Sunday, December 24, 2017

Spirituality as Resistance: Peace

It has always been one of the core beliefs of my faith that resistance to the world’s ways is at the heart of the Judeo-Christian ethic. It may also be at the heart of other faiths, but this is the one I know best and am steeped in. Between now and Epiphany Sunday on January 7 I will take one of the traditional themes of the season and relate it to our present day resistance to some difficult and troubling things happening around us. I don't believe we are to withdraw from the world, but rather engage with the world (in, not of the world) with the Word in mind.



4th Sunday of Advent 
December 24, 2017
Peace as Resistance




While you are proclaiming peace with your lips,
be careful to have it even more fully in your heart.
― Francis of Assisi

We have come from hope to love and joy. As we end our Advent journey this morning these three move us to the heart of the matter, I believe, no matter how we look at it. We come to peace.

  • Peace, not as the absence of conflict but the presence of serenity.
  • Peace, not as a compromise ending discord, but a way of life that impacts others.
  • Peace, not the result of violence, but as a foundation of unity.
  • Peace, not the privilege of dominance over others, but as the seed of embracing God’s love for ourselves and others.

  • In a world of conflict, peace is an act of revolution.
  • In a world of war and violence, peace is resistance to the ways of the world.
  • In a world where many seek dominance, peace is to be willing to be powerless for the sake of others.

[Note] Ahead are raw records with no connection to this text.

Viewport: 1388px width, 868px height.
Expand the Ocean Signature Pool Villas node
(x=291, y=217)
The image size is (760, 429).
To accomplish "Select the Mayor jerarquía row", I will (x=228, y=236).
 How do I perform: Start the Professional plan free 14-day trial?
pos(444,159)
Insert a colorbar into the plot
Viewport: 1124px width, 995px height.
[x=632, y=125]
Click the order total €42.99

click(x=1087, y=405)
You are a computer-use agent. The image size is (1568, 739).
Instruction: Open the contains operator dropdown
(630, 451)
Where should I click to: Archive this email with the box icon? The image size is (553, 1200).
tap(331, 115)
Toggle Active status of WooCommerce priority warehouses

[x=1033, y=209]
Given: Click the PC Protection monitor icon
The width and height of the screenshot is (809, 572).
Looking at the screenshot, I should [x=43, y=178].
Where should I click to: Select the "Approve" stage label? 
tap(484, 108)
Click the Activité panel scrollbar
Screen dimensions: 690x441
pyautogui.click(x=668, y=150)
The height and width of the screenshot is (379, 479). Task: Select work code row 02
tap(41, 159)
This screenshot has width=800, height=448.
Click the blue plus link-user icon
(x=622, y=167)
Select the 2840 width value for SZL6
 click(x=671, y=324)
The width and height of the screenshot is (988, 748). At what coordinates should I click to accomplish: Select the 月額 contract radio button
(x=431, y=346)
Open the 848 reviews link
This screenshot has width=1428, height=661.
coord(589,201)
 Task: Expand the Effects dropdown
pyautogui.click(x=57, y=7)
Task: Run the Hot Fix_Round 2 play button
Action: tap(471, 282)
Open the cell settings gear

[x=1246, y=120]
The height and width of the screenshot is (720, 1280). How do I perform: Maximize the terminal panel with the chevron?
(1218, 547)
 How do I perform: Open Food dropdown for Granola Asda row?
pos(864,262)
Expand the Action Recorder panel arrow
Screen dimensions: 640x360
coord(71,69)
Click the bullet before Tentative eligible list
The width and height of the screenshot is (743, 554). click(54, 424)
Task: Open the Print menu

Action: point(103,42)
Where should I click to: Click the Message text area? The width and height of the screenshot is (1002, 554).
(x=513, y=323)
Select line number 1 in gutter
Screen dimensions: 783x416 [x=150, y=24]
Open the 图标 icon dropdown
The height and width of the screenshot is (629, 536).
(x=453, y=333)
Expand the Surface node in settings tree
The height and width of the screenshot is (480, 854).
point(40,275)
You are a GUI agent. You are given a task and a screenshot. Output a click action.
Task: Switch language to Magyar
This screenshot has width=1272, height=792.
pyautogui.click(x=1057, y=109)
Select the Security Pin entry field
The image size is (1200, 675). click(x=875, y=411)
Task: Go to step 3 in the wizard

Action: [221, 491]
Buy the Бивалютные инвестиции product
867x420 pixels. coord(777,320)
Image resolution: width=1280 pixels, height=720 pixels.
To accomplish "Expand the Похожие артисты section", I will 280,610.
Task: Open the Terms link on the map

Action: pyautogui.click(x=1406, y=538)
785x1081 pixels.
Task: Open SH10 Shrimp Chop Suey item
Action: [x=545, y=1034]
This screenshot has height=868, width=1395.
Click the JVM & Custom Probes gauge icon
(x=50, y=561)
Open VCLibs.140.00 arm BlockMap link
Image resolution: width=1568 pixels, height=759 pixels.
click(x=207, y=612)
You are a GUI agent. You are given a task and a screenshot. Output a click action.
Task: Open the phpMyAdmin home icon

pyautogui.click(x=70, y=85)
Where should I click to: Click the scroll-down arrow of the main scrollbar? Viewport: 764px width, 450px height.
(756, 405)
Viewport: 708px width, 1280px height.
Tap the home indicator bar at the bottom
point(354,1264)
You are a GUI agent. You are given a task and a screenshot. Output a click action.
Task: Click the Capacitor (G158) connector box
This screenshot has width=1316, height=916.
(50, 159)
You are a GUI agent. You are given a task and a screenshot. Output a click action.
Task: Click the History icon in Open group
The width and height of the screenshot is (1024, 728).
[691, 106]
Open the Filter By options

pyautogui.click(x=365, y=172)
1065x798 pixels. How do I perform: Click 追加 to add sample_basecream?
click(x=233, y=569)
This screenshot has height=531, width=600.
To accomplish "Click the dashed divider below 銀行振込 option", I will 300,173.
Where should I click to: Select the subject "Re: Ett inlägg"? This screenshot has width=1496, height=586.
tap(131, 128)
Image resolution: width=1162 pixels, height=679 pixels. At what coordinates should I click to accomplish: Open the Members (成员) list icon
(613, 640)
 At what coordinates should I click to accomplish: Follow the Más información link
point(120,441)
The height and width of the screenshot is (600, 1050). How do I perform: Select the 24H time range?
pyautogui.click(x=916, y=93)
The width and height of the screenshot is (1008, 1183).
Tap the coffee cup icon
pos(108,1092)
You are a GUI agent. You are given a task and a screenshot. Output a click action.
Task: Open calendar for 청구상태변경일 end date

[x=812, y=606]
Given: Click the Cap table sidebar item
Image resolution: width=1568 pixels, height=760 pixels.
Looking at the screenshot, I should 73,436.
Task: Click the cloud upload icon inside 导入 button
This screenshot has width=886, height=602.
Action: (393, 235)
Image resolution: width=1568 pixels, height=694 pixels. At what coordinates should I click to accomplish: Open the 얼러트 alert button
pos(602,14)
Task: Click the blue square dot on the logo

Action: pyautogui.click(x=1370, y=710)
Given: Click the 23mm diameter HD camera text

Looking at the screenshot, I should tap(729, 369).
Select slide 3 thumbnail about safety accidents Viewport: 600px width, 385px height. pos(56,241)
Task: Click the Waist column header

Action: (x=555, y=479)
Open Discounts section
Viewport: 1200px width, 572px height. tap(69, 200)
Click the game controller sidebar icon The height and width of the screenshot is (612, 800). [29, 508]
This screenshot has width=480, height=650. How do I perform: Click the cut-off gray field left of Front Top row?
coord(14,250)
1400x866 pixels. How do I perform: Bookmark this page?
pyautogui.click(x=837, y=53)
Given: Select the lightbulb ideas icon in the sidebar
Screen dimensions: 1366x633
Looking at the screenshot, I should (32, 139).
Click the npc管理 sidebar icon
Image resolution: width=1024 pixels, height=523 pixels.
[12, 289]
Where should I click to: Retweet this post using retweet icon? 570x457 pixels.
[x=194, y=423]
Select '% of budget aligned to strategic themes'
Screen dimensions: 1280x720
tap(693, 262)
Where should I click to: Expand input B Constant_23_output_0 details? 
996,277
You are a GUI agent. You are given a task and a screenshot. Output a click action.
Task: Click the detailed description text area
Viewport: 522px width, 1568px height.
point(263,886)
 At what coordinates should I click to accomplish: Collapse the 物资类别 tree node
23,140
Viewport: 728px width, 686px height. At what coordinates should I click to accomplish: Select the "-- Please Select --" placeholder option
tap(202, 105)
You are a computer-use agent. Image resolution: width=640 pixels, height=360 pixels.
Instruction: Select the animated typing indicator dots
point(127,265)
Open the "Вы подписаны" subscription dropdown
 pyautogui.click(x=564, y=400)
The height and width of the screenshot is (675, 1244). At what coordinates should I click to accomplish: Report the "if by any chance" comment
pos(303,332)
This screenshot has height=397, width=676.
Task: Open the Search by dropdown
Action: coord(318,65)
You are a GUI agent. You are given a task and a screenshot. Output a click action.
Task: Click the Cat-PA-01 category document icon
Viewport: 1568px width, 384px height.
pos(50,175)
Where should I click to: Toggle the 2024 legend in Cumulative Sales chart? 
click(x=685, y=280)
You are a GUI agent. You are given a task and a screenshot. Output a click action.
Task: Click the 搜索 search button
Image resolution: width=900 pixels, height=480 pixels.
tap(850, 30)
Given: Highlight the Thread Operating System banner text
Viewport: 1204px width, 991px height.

  • It was but a few decades ago when many marched and pushed for peace we were called traitors.
    • That was peace as resistance.
  • Gandhi preached nonviolence as the way to bring about a major societal change.
    • That was peace as resistance.
  • Martin Luther King, Jr. followed Gandhi’s lead to break through a century of post-slave era discrimination.
    • That was peace as resistance.

As Francis reminds us to have peace on our lips without living it from the heart is to shortchange the meaning of peace. It also keeps us from finding the way into deeper hope. We deprive our world of what we have to share and may even cut off the path to peace.

There is no path to peace,
but peace itself is the path.
― Richard Rohr

One cannot find the way to peace. The peace leads us on the path. Peace is not something that we can build, but something we discover as we walk a path that in itself is peaceful. It is one of the great paradoxes of life that the harder we work for peace, the more we depend on power and control to find it in ourselves, the less peace we will have. That, too, is an act of resistance since it seems so counterproductive to the ways we are told to live. There has to be a willingness to surrender to peace before we can find it.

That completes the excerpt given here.